» Passage to read
★ ★ ★ ★ ★ ★ ★

Renewable energy company Viaspace Inc. has signed a memorandum of understanding with Beijing, China-based biomass power provider DP Cleantech, to supply Giant China King Grass for testing at a Cleantech power plant.

Viaspace holds a worldwide license to grow and cultivate the fast-growing perennial plant, which it acquired in the fall of 2008. Originally developed as feed for livestock, the grass can grow nearly four meters in 60 days and can be harvested four times a year, producing yields of up to 156 metric tons (172 tons) per acre. Giant China King Grass has a life span of approximately seven years, and grows best in tropical and subtropical climates, or where temperatures are consistently above 10 degrees Celsius (50 degrees Fahrenheit), according to Viaspace CEO Carl Kukkonen.

In October 2008, Viaspace planted more than 1 million Giant King Grass seedlings on 112 acres in the Guangdong Province in southern China, an area the size of California, according to Kukkonen.

Cleantech subsidiary National Bio-Energy owns and operates19 dedicated biomass-fired power plants throughout China. In May, the company conducted an independent test using Giant King Grass to determine whether the energy crop could be used as a feedstock in its plant boilers. The upcoming trial will further examine the grass' efficiency for use at one of the company's existing power plants.

"We're working to schedule the test firing, but there's nothing confirmed yet," Kukkonen said. He added that he recently visited one of National Bio-Energy's biomass power plants in northern China, which runs on agricultural waste. "Giant King Grass has properties very similar to the corn straw that they are using currently," he told Biomass Magazine.

Viaspace will deliver at least 300 tons of biomass per day to supplement the upcoming trial. About 600 tons of Giant King Grass would be required daily, or 219,000 tons per year, to power a 30-megawatt plant, according to Viaspace.

Kukkonen said Viaspace is working on transporting the feedstock for test firing.

★ ★ ★ ★ ★ ★ ★

» Stored data
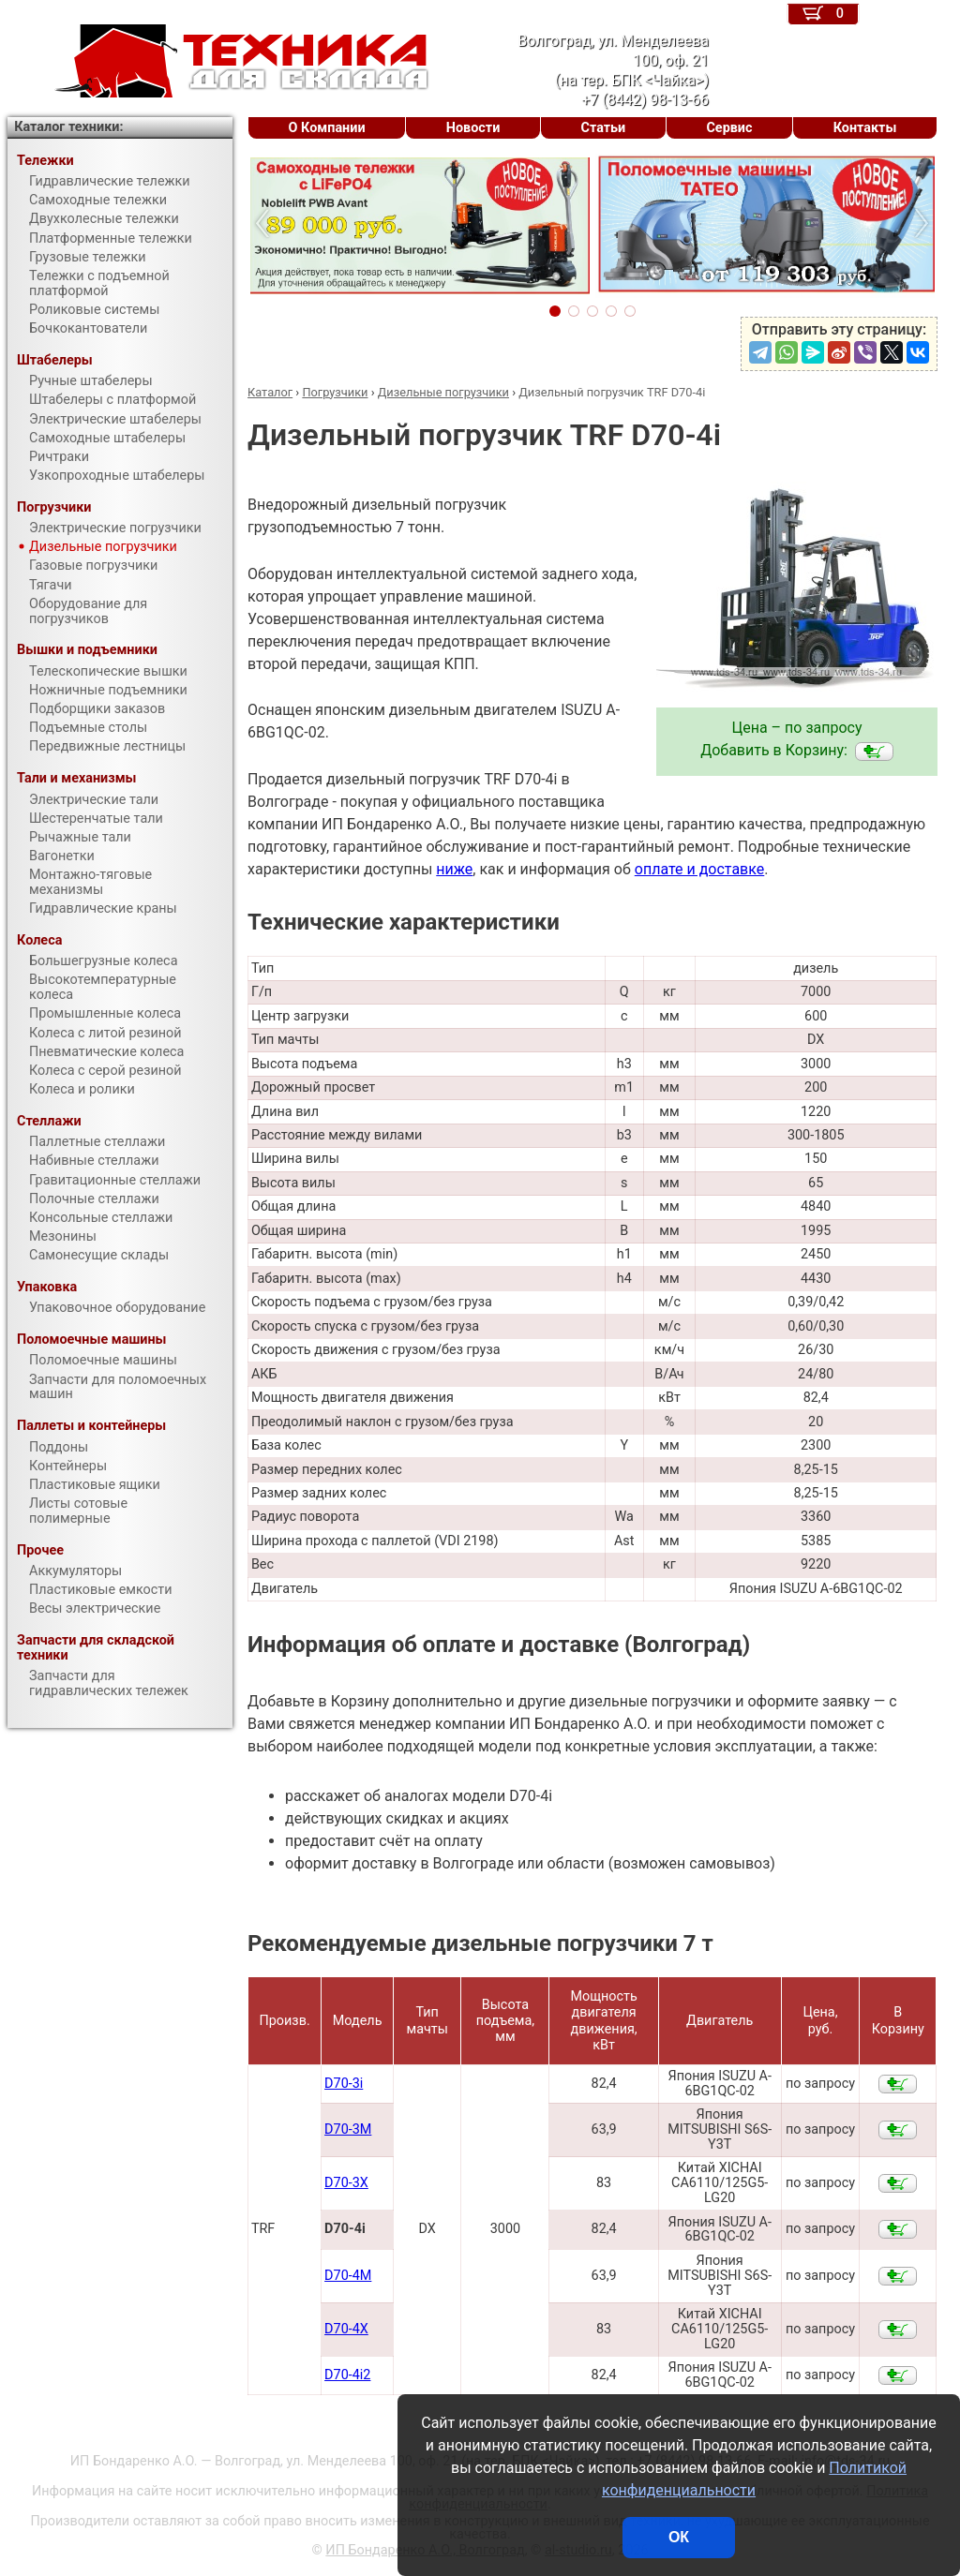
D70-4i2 (347, 2375)
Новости (473, 128)
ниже (454, 869)
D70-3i (343, 2084)
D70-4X (346, 2329)
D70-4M (347, 2276)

★ ★ ★ ★ ★ ★ ★

» Goals
- a) Answer these about the article on Giant King Grass, one line each:
(i) How many times a year can the grass be harvested?
(ii) In what month and year did Viaspace plant its seedlings in Guangdong Province?
(iii) How much biomass per day will Viaspace deliver for the upcoming trial?
- b) Please explain, in one to three sentences, why National Bio-Energy ran a test with Giant King Grass in May, as the article on Giant King Grass states it.

» Solution set
- a)
(i) Four times a year.
(ii) October 2008.
(iii) At least 300 tons per day.

- b) National Bio-Energy ran the independent test to determine whether Giant King Grass could be used as a feedstock in its plant boilers. The upcoming trial will further examine how efficiently the grass works at one of the company's existing power plants.